▶ [SUPPLIED TEXT]
# CITEseq data analysis

*Author: Lena Boehme, Taghon lab, 2023*

## Integrated RNA/protein analysis

We use weighted nearest neighbour analysis to generate a UMAP that takes into account both RNA and ADT.

### Setup

In [None]:
setwd("/home/lenab/Documents/scSeq_analyses/B_TotalThymus_CITEseq/2022_TotalThymus_CITEseq_HTA/objects")

In [None]:
#default plotting settings

options(repr.plot.width=12, repr.plot.height=6)

options(scipen=100) #avoid scientific notation of numbers

In [None]:
library(SeuratDisk)
library(Seurat)
library(matrixStats)
library(ggplot2)
library(pheatmap)
library(reshape2)
library(dplyr)
library(tidyr)
library(viridis)
library(RColorBrewer)
library(stringr)
library(batchelor)
library(BiocParallel)
library(BiocNeighbors)

In [None]:
sessionInfo()

In [None]:
pal12 <- colorRampPalette(brewer.pal(12, "Paired"))(12)
pal24 <- colorRampPalette(brewer.pal(12, "Paired"))(24)
pal36 <- colorRampPalette(brewer.pal(12, "Paired"))(36)

### Importing data

We have denoised protein data in a seurat object, which we can load in.

In [None]:
seurObj_dsb <- LoadH5Seurat("./HTA2_v10_dsb_denoised.h5seurat")

In [None]:
seurObj_dsb@assays

In the meantime scRNA-seq analyses have flagged around 3000 problematic cells in the data set. We therefore remove these from the CITE-seq data for consistency and quality ensurance.

▶ [YOUR GOAL] In the CITE-seq analysis text, about how many problematic cells did the scRNA-seq analyses flag?

▶ [DATASET EXCERPTS]
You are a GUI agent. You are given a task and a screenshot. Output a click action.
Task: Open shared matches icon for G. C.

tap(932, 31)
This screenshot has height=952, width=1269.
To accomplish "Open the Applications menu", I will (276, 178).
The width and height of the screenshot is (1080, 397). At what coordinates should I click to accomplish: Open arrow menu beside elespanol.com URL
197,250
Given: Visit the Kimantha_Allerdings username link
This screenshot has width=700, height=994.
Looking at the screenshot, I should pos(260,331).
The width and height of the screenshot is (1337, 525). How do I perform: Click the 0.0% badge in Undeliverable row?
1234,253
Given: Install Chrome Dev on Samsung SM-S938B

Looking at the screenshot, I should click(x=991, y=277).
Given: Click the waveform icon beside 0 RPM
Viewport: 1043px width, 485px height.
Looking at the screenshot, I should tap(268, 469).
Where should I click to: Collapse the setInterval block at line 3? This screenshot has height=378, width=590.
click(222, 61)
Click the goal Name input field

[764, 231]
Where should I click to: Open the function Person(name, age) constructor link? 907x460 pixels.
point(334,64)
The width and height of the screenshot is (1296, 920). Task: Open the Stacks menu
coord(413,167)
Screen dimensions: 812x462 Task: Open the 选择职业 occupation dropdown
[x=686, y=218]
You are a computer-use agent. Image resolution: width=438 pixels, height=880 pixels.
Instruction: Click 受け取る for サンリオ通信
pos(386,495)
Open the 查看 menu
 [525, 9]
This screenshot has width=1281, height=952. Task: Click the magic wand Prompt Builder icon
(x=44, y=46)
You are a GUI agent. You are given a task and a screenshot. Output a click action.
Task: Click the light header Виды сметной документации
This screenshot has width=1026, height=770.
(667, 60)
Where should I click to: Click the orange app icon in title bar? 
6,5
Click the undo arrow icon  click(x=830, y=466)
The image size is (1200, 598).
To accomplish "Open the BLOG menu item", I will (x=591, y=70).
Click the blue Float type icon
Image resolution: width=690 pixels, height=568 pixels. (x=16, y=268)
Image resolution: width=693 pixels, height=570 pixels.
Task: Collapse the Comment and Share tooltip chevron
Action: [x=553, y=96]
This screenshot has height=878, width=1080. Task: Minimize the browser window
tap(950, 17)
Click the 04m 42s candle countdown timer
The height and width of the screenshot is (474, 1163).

▶ [SOLUTION BELOW] Around 3000 cells.